De acordo com uma pesquisa global realizada pela empresa, a América Latina se destaca como uma das regiões mais entusiasmadas e interessadas na inteligência artificial em todo o mundo. Com uma amostragem de 7 mil adultos em 25 países, o estudo VisualGPS revelou que o interesse dos brasileiros na IA é 15% superior à média global.
Além disso, nove em cada dez pessoas na região acreditam que a IA pode contribuir para tornar suas vidas mais eficientes. “Vemos o Brasil como um mercado dinâmico e em crescimento, por isso estamos investindo não apenas com nossas ferramentas de IA, mas em todas as ofertas e experiências em conteúdo visual”, disse Farhall. A Getty Images não divulgou o valor investido.
A NOVA FERRAMENTA
• O preço da ferramenta será de US$ 14,99 para 100 prompts (comandos), com cada prompt gerando quatro imagens.
• Além disso, cada imagem gerada licenciada vem com a cobertura legal padrão de US$ 10 mil (cerca de R$ 50 mil).
• De acordo com Farhall, não há expectativa de que o novo recurso gere (agora) níveis de receitas equivalentes às bibliotecas de imagens, parcerias e soluções de conteúdo personalizado. Porém, ele diz acreditar que o produto está bem posicionado para competir a longo prazo.

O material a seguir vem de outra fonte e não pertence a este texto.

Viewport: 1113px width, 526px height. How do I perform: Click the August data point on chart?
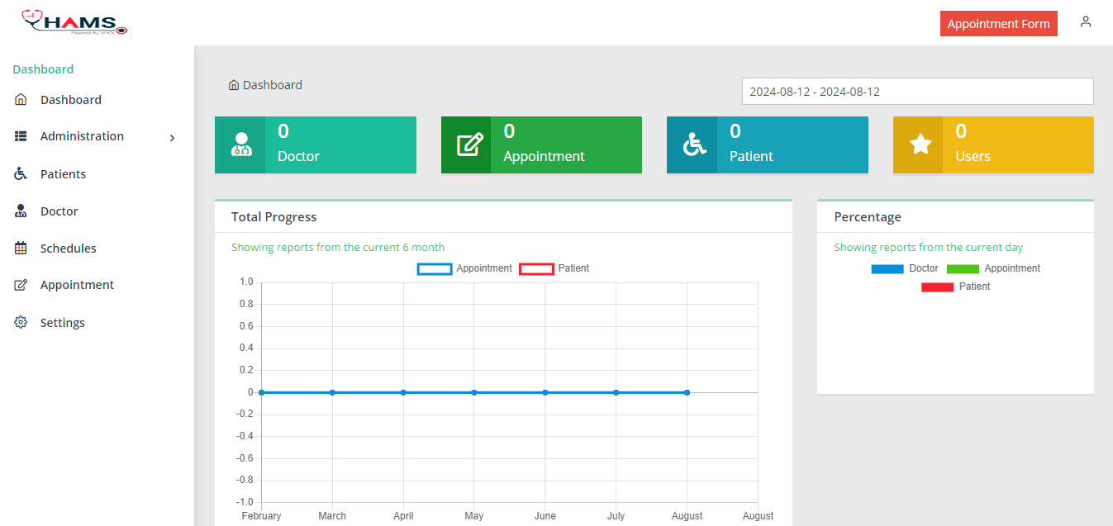click(x=687, y=392)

“Estamos com uma enorme vantagem devido à quantidade de dados e conteúdo de classe mundial em imagens editoriais, criativas e arquivos, que inclusive remontam a algumas das primeiras fotos já tiradas”, afirmou.
Como próximos passos, o executivo adianta que a plataforma iStock vai ganhar recursos inpainting e outputting, que permitem mascarar a região de uma imagem e, em seguida, preencher com uma pessoa ou objeto descrito por meio de um prompt e expandir imagens para ajustá-las em diversas proporções. “Recursos poderosos para criar imagens com tamanhos exclusivos para publicidade e mídias sociais”, afirmou.
BATALHAS JUDICIAIS
Além dos algoritmos, a nova ferramenta da Getty Images carrega, indiretamente, a mensagem sobre a importância dos direitos autorais e da propriedade intelectual. A batalha, contudo, vem sendo travada de outras formas. Recentemente, a gigante do banco de imagens entrou com uma ação contra uma empresa proprietária de uma ferramenta de inteligência artificial, acusando a companhia de usar indevidamente suas fotos.
De acordo com um comunicado emitido pela dona do iStock, a disputa é pela propriedade intelectual das imagens que tem aparecido em montagens realizadas pela empresa acusada.
Na opinião de Farhall, a defesa da privacidade individual e da obtenção do consentimento dos titulares de direitos para o treinamento da tecnologia estão numa batalha sobre a regulamentação. “Sem regulamentação, o fardo da verificação de conteúdos gerados por inteligência artificial recai sobre o público, levando potencialmente ao plágio e à influência de conteúdos enganosos”, afirmou o diretor de produtos da Getty.